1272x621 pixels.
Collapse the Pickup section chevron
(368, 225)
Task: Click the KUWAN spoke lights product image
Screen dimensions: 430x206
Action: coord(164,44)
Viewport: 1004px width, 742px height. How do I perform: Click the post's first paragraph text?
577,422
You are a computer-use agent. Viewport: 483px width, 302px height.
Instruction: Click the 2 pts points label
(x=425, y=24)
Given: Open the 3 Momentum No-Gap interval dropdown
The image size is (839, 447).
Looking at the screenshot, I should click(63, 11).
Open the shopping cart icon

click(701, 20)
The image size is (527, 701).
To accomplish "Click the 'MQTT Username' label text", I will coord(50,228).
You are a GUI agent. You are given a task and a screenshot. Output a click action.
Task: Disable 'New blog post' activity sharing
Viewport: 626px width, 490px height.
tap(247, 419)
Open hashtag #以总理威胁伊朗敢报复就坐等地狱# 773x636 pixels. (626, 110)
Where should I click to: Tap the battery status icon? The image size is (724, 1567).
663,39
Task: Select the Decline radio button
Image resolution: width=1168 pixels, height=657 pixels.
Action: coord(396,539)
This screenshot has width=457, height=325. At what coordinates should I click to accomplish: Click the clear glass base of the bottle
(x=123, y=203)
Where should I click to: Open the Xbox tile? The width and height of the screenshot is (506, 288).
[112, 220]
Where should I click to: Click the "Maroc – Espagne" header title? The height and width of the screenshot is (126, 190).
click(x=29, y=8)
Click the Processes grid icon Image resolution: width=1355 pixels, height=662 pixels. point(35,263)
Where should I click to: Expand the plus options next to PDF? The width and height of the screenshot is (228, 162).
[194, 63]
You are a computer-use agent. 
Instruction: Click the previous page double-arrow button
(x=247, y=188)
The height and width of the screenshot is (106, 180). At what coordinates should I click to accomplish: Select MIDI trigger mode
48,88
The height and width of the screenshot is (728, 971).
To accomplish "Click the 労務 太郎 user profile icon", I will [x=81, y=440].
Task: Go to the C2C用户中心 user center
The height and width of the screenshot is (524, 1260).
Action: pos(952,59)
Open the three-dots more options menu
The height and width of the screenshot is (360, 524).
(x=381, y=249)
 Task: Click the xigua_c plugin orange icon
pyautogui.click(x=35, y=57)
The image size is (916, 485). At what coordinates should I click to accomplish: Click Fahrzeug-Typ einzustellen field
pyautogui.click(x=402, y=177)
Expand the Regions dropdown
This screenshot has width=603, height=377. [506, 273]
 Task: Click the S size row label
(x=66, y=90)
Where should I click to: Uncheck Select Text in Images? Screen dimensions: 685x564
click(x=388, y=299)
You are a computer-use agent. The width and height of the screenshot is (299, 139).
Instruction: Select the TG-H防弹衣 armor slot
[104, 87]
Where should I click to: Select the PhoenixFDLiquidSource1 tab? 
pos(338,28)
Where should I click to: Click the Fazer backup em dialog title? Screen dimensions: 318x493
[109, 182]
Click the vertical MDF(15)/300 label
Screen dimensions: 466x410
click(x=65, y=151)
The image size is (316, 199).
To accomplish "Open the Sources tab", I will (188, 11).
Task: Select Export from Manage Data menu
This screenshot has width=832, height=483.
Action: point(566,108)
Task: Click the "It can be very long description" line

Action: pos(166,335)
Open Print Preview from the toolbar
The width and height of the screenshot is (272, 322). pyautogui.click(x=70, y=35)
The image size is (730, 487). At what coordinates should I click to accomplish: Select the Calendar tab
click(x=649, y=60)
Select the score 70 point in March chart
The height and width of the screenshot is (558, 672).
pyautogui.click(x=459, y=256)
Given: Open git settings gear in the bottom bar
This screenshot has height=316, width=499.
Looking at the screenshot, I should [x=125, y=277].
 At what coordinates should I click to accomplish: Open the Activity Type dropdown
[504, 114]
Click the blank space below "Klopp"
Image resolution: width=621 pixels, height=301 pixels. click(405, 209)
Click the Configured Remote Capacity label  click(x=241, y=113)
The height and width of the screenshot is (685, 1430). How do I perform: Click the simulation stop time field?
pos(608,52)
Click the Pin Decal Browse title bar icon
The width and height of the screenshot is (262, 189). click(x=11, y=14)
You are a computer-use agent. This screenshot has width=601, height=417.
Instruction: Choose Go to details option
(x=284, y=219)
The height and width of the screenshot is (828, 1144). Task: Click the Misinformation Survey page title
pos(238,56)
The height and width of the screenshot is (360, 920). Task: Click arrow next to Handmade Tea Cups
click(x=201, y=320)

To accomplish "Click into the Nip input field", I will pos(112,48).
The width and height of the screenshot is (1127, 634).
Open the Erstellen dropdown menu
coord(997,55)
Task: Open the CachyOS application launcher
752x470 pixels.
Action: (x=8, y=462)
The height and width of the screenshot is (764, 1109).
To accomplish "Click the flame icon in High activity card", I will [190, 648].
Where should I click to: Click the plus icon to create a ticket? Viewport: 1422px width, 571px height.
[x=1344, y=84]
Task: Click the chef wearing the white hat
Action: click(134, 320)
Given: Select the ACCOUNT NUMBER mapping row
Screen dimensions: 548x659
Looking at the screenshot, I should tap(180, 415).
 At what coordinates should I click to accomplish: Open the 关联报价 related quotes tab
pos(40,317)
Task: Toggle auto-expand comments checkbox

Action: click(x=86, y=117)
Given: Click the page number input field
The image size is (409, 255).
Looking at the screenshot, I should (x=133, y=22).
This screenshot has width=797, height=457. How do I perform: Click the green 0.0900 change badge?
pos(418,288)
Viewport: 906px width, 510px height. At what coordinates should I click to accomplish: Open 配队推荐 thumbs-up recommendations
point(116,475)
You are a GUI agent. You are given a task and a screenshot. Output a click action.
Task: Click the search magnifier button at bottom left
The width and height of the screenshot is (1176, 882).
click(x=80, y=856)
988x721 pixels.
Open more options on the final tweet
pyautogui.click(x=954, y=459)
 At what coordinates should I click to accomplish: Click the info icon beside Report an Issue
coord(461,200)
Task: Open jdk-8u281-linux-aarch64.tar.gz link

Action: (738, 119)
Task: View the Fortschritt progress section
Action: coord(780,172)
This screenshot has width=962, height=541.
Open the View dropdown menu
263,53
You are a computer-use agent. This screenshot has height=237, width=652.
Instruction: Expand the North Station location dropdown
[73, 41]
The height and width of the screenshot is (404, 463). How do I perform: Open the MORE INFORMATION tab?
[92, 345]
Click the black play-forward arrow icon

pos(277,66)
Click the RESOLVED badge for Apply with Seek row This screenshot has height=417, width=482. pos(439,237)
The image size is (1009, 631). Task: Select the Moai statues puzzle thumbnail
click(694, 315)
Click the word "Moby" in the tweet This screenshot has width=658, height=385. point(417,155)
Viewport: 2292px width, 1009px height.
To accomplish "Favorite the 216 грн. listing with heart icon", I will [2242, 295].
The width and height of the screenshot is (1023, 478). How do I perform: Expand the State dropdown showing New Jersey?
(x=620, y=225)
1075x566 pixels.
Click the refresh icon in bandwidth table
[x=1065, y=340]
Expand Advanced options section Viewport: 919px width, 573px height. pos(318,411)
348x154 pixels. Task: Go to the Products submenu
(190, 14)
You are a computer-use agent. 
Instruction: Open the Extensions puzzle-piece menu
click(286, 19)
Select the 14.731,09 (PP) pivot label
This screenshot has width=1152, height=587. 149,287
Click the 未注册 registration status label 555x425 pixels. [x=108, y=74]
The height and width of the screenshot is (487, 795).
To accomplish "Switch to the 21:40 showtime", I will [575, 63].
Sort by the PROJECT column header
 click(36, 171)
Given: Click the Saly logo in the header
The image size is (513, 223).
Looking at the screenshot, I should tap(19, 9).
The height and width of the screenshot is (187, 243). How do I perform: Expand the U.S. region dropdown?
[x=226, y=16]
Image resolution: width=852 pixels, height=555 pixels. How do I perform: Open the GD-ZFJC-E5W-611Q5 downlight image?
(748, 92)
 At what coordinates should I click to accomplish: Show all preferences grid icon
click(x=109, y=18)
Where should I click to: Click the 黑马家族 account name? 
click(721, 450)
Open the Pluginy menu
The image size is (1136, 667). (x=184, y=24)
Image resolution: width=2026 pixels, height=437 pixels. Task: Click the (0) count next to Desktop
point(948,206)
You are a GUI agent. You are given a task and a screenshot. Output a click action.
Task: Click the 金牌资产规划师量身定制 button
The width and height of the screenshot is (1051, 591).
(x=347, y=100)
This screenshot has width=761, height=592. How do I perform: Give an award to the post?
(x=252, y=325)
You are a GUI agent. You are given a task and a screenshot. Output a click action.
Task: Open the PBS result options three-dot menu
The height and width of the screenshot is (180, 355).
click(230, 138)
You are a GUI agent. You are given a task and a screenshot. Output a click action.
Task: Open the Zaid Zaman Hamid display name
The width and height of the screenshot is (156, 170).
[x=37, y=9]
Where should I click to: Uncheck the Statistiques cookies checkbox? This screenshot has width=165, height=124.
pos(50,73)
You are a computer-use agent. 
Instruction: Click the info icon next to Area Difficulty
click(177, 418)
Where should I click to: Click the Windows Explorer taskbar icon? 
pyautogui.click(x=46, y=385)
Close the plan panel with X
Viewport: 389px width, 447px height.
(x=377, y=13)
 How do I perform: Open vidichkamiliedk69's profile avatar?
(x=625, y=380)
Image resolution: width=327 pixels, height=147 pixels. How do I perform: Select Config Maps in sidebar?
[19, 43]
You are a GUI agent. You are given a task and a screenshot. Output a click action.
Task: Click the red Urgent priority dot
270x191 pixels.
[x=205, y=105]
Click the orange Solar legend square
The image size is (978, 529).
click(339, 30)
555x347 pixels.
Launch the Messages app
···
Transcribe, exactly as written, all lines of the entries above from the first to the one containing "Given: Open the", and no more.

1272x621 pixels.
Collapse the Pickup section chevron
(368, 225)
Task: Click the KUWAN spoke lights product image
Screen dimensions: 430x206
Action: coord(164,44)
Viewport: 1004px width, 742px height. How do I perform: Click the post's first paragraph text?
577,422
You are a computer-use agent. Viewport: 483px width, 302px height.
Instruction: Click the 2 pts points label
(x=425, y=24)
Given: Open the 3 Momentum No-Gap interval dropdown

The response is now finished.